Task instructions:
Scan the entries for the word "your". Every line that has it should be copied.

Source data:
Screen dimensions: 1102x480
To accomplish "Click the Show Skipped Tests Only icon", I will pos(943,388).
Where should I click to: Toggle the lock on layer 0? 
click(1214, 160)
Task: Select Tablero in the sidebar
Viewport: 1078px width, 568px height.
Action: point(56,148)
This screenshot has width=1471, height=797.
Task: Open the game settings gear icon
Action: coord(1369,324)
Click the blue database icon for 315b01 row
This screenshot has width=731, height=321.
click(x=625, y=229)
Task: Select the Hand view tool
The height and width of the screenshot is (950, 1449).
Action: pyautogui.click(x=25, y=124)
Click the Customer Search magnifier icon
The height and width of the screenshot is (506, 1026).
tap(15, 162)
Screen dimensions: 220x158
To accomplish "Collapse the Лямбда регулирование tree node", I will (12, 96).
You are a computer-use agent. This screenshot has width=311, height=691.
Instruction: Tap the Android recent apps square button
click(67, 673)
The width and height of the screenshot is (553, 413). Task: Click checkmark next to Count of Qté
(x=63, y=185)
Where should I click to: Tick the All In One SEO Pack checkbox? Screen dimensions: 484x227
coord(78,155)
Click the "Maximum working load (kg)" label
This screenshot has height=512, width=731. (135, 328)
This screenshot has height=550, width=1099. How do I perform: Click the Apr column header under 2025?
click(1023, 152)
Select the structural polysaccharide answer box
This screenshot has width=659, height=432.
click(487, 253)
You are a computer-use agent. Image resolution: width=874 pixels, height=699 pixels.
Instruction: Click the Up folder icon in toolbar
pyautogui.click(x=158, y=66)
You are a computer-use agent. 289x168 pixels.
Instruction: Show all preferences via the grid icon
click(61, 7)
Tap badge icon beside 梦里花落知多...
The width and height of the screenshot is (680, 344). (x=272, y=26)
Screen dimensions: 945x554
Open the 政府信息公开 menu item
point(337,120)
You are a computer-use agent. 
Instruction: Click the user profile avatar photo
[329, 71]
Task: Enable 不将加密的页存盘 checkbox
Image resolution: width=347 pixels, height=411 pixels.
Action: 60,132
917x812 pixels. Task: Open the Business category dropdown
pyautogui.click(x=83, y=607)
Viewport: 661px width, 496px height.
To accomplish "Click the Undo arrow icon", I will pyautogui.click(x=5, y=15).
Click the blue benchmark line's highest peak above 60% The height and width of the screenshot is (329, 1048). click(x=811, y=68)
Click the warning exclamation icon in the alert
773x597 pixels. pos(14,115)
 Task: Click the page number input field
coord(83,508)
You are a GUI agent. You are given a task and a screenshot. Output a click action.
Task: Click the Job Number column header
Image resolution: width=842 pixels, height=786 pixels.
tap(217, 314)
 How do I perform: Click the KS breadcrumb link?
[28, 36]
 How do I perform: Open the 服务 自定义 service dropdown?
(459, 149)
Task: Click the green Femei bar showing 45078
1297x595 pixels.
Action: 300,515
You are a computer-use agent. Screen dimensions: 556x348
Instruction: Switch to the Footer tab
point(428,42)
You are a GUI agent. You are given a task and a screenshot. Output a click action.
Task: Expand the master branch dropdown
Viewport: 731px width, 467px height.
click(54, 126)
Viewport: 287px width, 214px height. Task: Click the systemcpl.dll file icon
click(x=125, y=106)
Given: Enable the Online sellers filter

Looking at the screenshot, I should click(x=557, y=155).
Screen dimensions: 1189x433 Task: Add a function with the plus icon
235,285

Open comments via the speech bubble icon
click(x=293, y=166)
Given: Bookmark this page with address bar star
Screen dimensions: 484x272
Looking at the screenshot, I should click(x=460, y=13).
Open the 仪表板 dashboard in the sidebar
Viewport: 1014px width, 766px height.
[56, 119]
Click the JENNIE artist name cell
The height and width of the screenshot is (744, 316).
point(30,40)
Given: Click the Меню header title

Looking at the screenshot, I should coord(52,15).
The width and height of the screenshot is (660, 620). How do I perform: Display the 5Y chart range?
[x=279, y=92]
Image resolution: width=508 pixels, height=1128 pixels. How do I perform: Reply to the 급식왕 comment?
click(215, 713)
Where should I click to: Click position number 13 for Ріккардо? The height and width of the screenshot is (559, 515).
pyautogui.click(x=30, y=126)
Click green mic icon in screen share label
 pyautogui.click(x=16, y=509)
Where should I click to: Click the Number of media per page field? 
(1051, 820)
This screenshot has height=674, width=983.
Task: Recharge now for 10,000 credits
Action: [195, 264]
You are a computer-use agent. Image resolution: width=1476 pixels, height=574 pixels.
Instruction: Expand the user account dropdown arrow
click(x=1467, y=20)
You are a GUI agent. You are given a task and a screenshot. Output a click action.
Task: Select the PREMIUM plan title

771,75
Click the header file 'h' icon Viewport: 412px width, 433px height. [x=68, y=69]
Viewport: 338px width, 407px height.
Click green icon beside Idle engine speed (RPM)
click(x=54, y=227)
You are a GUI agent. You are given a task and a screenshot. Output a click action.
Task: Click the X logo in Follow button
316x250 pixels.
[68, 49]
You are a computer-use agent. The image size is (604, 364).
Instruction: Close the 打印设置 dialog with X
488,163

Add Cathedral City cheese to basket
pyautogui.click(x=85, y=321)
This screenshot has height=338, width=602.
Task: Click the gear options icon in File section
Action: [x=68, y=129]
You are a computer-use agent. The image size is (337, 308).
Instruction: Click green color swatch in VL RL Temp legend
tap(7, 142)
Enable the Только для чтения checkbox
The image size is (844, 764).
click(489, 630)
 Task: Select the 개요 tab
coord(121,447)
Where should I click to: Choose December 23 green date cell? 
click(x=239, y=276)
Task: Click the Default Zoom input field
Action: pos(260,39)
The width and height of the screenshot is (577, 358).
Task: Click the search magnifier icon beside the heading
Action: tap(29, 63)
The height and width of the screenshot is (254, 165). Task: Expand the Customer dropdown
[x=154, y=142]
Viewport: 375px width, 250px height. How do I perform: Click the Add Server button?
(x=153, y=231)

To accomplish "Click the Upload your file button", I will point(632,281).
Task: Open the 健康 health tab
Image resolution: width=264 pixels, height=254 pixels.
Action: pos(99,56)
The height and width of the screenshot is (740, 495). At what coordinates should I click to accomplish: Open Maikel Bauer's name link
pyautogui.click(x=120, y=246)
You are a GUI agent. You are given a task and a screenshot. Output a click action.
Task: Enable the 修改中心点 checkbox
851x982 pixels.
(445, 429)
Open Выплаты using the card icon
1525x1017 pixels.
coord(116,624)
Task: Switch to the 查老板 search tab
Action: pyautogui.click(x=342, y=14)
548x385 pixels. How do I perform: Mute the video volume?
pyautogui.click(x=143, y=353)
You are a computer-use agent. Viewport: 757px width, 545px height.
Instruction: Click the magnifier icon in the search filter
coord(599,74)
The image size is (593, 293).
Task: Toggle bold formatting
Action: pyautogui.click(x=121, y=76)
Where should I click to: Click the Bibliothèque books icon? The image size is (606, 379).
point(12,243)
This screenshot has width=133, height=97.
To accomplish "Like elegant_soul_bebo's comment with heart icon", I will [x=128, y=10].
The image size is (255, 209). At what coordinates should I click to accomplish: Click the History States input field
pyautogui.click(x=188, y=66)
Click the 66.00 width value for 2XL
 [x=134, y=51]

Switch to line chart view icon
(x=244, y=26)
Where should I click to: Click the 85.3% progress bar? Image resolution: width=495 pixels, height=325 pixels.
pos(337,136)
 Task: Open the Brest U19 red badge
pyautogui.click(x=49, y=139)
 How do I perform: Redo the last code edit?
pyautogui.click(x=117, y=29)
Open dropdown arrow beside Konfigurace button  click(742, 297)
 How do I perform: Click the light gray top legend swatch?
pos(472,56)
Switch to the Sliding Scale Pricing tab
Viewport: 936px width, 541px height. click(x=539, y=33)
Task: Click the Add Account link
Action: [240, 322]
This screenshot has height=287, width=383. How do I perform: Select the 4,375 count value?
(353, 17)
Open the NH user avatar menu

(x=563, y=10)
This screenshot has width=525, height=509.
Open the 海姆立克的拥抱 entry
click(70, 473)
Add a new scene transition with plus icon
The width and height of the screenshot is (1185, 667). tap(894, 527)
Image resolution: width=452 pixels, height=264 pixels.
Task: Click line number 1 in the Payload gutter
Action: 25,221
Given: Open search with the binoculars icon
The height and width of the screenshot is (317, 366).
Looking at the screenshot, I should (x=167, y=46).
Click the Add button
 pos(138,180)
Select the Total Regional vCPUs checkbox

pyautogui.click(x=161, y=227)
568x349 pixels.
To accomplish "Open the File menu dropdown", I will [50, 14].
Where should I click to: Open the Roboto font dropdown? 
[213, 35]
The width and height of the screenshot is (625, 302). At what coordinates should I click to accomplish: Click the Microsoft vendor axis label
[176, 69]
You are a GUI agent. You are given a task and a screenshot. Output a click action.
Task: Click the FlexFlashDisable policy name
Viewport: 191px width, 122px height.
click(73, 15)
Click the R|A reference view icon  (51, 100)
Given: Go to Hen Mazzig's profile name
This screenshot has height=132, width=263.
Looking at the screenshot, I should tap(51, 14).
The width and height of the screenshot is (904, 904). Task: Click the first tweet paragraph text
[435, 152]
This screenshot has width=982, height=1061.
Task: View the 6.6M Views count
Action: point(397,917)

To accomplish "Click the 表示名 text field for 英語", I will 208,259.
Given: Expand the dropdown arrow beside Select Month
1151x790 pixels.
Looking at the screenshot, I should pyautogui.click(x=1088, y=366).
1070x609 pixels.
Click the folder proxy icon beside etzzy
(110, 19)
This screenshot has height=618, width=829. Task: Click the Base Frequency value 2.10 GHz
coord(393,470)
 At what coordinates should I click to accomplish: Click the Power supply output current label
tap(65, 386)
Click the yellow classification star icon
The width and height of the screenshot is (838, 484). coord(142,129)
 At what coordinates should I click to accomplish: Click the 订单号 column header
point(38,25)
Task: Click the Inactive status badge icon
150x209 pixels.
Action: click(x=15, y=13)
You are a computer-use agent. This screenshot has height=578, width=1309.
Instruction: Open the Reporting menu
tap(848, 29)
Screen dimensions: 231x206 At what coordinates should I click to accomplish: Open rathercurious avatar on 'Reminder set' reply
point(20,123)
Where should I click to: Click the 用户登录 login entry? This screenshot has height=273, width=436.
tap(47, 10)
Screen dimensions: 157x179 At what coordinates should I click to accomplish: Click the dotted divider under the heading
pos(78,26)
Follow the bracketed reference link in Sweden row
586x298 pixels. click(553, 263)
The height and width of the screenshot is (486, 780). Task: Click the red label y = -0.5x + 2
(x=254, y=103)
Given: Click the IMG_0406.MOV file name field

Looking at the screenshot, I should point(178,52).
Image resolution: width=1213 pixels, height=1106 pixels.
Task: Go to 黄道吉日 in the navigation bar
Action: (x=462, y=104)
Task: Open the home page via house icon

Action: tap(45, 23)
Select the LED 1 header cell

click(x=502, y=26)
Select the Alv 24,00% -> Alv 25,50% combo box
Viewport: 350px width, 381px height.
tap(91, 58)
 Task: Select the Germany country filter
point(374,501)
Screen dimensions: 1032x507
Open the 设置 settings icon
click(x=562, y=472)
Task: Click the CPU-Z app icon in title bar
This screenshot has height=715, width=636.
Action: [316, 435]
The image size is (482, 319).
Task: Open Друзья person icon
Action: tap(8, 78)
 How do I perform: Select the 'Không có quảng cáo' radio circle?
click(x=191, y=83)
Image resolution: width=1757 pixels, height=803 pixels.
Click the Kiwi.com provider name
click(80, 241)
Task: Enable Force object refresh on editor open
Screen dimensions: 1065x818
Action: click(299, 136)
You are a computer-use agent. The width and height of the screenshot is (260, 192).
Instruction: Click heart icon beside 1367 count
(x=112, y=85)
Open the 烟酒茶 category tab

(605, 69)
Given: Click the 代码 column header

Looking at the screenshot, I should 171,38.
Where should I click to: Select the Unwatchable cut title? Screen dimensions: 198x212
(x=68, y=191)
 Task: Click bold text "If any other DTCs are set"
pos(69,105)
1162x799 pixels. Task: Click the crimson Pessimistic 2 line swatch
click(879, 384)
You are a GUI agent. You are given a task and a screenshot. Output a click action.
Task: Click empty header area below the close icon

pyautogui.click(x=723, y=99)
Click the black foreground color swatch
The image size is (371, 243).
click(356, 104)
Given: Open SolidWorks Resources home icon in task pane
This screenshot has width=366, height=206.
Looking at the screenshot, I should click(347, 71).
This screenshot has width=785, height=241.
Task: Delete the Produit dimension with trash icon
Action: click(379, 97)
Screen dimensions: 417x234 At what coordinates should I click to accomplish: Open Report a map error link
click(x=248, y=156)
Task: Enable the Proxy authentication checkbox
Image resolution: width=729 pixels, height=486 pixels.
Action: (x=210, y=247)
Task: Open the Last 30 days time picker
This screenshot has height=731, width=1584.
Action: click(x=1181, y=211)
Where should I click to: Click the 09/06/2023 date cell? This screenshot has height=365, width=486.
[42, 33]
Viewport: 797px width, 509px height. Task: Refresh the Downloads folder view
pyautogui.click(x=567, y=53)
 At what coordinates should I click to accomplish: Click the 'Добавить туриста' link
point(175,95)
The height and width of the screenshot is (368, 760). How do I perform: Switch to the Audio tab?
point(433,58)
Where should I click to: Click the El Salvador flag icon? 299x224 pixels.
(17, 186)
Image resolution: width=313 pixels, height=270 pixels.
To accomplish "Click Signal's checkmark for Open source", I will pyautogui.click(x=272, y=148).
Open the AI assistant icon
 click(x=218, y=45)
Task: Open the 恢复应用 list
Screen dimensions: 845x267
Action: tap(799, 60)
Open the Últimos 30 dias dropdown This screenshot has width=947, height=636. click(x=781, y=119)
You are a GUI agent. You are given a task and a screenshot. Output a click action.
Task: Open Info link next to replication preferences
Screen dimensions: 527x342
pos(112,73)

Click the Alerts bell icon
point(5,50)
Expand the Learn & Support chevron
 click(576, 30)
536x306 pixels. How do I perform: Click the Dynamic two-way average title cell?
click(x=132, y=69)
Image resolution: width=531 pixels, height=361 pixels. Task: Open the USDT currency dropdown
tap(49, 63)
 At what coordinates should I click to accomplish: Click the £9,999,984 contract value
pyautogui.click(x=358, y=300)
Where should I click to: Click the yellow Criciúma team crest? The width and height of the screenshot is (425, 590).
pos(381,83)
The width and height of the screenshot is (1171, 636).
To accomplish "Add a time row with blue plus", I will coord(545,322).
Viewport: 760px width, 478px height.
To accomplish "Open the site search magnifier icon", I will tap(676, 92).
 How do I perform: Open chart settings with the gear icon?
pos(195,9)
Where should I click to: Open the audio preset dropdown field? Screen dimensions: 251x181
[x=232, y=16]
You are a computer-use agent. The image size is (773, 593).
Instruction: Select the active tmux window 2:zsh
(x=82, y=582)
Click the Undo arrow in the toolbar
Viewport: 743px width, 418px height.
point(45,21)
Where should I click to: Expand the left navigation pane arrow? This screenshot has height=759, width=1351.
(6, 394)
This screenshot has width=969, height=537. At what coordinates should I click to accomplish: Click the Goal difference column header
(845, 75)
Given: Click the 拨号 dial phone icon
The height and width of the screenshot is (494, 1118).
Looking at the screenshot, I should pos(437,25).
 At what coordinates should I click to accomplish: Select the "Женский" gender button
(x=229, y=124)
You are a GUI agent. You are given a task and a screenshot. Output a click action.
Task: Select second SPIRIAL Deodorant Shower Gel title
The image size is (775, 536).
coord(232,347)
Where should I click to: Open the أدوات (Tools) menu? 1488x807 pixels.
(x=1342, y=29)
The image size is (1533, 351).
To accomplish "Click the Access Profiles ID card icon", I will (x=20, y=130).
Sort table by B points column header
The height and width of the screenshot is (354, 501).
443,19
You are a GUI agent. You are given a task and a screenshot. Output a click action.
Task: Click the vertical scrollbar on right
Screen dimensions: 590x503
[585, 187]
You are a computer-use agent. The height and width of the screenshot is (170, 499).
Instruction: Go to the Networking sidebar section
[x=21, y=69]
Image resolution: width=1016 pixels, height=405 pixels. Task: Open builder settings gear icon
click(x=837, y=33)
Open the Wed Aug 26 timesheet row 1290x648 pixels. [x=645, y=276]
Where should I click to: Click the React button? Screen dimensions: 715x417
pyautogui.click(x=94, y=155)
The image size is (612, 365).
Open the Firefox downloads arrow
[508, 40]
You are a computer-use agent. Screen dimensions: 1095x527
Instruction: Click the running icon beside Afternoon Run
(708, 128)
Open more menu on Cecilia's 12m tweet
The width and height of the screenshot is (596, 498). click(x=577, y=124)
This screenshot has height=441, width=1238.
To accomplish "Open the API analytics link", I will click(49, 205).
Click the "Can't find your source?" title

Written answer:
To accomplish "Click the Upload your file button", I will point(632,281).
Click the "Can't find your source?" title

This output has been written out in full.